The last time the Supreme Court went a full year without hearing an ERISA case was the 2011-2012 term.
Although another ERISA-free term may be in the cards, a handful of pending petitions raise questions that could pique the justices’ interest.
One petition ERISA lawyers are likely to recognize by name is ABB Inc. v. Tussey, which asks whether changing a retirement plan’s investment lineup can constitute fiduciary breach when it causes a minimal increase in fees paid by participants.
This petition is the latest development in an 11-year legal battle over ABB’s decision to replace Vanguard funds with Fidelity funds in its 401(k) plan. In 2015, a district judge entered a $35 million judgment against ABB after a 16-day trial, but portions of that judgment have been vacated or otherwise called into question in the intervening years.
Another petition raising interesting ERISA questions is Convergex Grp. LLC v. Fletcher, which asks whether participants in defined benefit pension plans can claim “representational” standing based on injuries to the plan, or whether they must show an individual injury to have standing to sue.
In this case, a federal judge in New York declined to hold Convergex liable for overcharging a union pension fund by less than $1,600, because that amount paled in comparison with the plan’s $16 billion underfunding. The U.S. Court of Appeals for the Second Circuit disagreed, saying that the loss of plan assets was sufficient to give a plan participant standing to sue for fiduciary breach.
The Second Circuit’s Convergex ruling is noteworthy for creating a circuit split with the Fourth and Eighth circuits, which have denied standing to pension plan participants who couldn’t show that plan mismanagement threatened their ability to receive benefits.

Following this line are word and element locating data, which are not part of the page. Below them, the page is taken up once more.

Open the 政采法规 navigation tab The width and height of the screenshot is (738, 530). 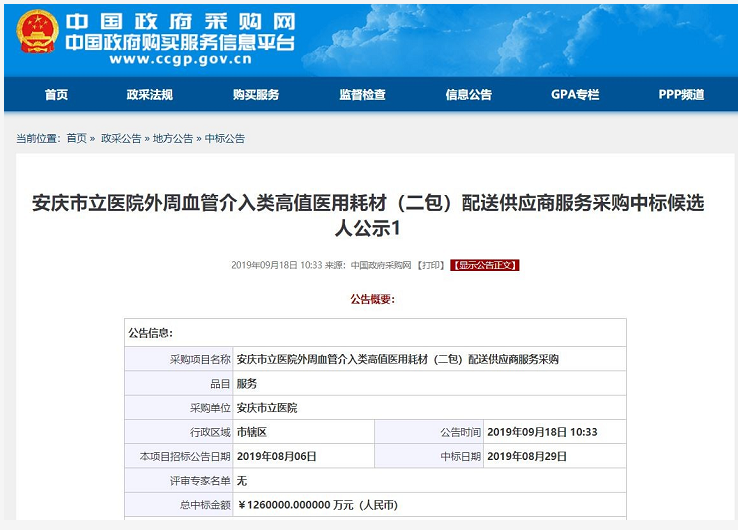click(149, 95)
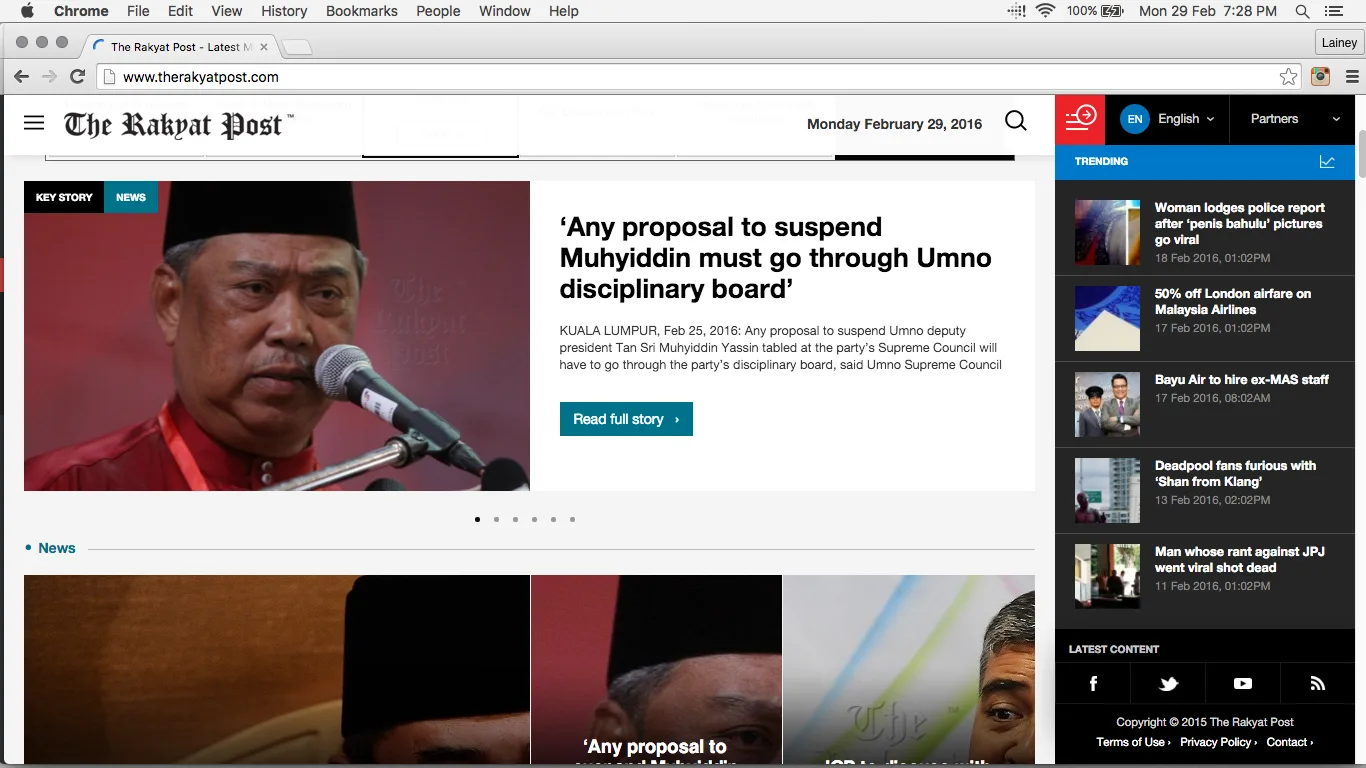Open the Lainey profile button in Chrome

click(x=1338, y=43)
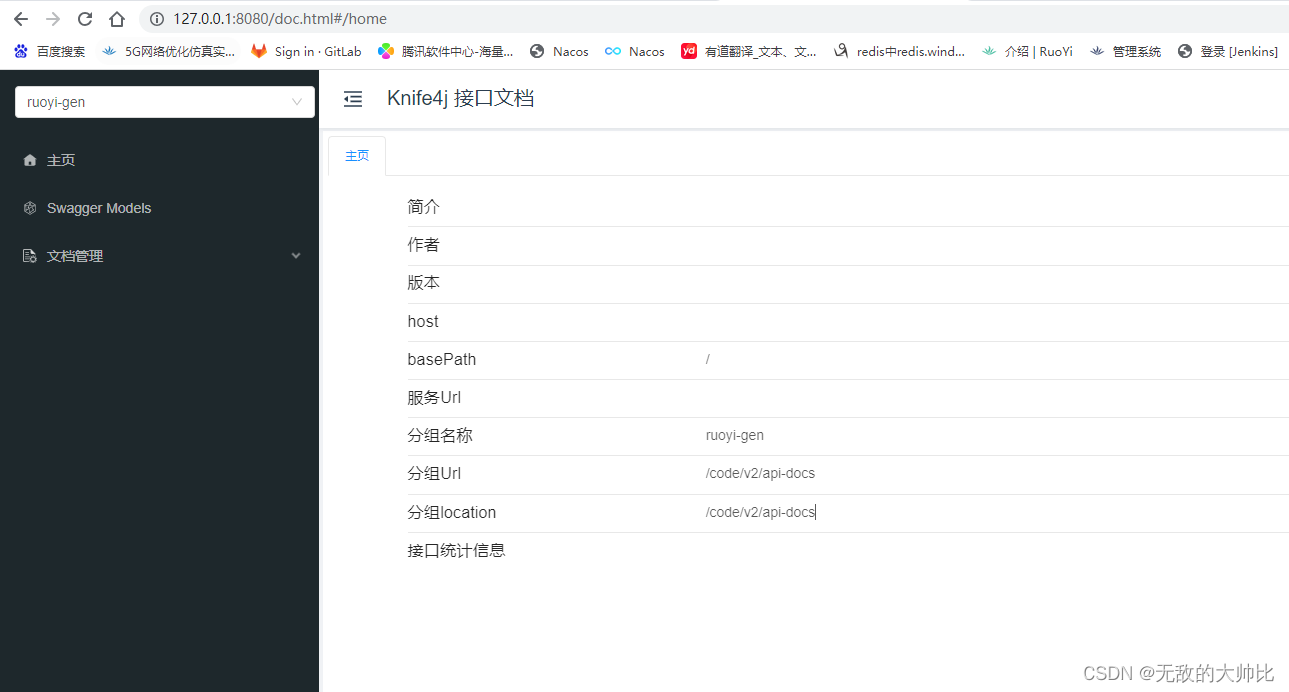Click the document icon beside 文档管理

(x=29, y=255)
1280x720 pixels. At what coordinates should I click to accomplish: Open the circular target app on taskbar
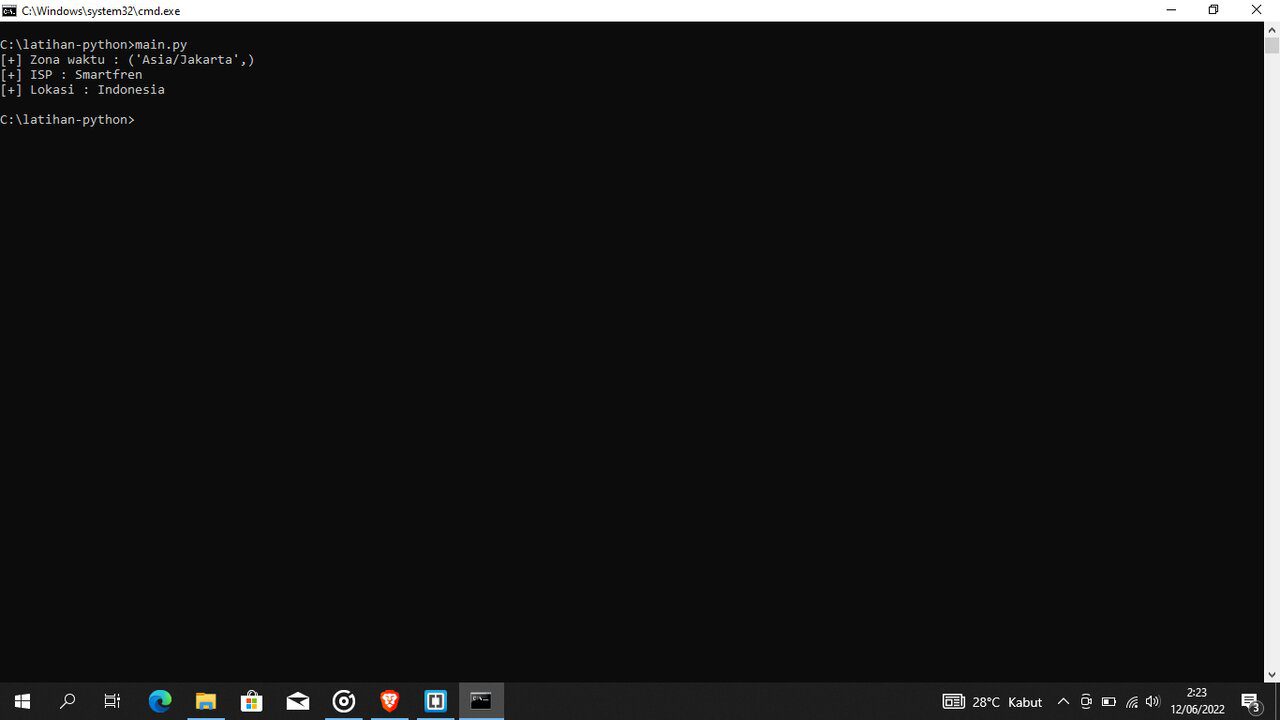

The Convergex case also drew attention from the Labor Department, which filed an amicus brief in support of the plan participant. The DOL’s interest in this issue, along with a federal court circuit split, might make this case more attractive to the justices.
Two pending petitions involving disability benefit plans ask a somewhat unusual question: Can participants in ERISA-governed disability plans use the federal courts to challenge the independent medical reviewers who review their files and recommend that their claims for disability benefits be denied?
The Sixth Circuit has said no multiple times in the past year, rejecting lawsuits against third-party medical reviewers MCMC LLC and AllMed Healthcare Management Inc. Both cases were brought by Grabhorn Law Office in Louisville, Ky., which argued that the medical reviewers were practicing medicine without a proper Kentucky license when they recommended that specific disability claims be denied.
In both cases, the Sixth Circuit said the state law negligence claims against the medical reviewers were pre-empted by ERISA. The Sixth Circuit has issued other rulings to this effect in cases involving disability plans issued by Life Insurance Co. of North America and Lincoln National Life Insurance Co.
The petitions for Supreme Court review in Hackney v. AllMed Healthcare Mgmt. Inc. and Milby v. MCMC LLC ask whether ERISA poses a complete bar to federal courts exercising federal question jurisdiction over independent state law claims against third-party service providers who can’t be a proper defendant in a claim for ERISA benefits.
The court is expected to announce whether it will hear these cases relatively soon: the Tussey, Hackney, and Milby petitions were scheduled to be considered at the court’s Sept. 25 conference. The Convergex petition is scheduled for consideration on Oct. 6.